Walmex’s U.S. parent Wal-Mart Stores Inc has come under fire from high-profile investors since the New York Times in April reported that the company used illegal payments to win market leadership in Mexico and some top Wal-Mart executives knew about the matter and tried to cover it up.
“They should have made this announcement a little more quickly,” said Ochoa, explaining that the company must have known its expansion plan would be affected after the bribery allegations emerged.
Walmex said it will open between 325 and 335 stores in Mexico and Central America in 2012. In February, Walmex had told investors it hoped to open 410 to 436 stores.
The chain also slashed its investment spending to 17.48 billion pesos ($1.27 billion) from 19.7 billion pesos announced in February.

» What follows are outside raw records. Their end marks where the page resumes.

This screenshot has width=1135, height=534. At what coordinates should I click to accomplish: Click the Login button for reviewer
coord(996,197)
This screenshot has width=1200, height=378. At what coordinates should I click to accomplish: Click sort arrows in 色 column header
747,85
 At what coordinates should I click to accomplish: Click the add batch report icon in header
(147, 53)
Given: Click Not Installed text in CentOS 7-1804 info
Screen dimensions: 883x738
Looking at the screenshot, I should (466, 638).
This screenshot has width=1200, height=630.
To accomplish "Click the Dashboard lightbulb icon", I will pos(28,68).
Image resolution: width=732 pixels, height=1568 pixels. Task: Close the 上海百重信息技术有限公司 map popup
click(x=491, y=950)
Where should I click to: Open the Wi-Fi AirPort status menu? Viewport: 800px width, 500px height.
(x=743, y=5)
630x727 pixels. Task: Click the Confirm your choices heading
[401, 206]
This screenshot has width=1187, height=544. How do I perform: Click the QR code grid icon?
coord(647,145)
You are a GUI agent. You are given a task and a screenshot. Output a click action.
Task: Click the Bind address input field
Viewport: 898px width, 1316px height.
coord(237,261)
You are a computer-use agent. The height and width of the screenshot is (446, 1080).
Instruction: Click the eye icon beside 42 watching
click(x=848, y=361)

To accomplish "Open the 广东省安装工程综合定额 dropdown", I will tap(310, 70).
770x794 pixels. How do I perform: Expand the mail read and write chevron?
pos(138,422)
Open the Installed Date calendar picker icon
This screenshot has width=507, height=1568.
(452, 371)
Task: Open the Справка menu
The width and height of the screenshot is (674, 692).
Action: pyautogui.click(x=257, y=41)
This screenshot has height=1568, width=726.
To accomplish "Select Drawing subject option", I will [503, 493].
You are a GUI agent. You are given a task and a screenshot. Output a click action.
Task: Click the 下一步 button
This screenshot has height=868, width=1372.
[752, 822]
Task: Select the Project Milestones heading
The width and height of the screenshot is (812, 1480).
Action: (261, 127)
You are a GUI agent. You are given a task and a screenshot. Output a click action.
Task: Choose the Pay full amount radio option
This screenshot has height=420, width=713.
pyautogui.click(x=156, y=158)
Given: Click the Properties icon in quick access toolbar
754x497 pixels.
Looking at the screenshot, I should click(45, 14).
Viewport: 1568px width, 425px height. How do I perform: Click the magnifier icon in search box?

While investors and analysts had expected the company would have to lower its spending and store opening plans, the cuts were more aggressive than expected, said one analyst who could not be named because of a company policy.
Mexico’s attorney general’s office has launched a preliminary investigation into whether Walmex bribed officials to expand its business.
Wal-Mart is also facing a criminal probe by the U.S. Department of Justice over potential violations of the Foreign Corrupt Practices Act, a U.S. law that forbids bribery of foreign officials.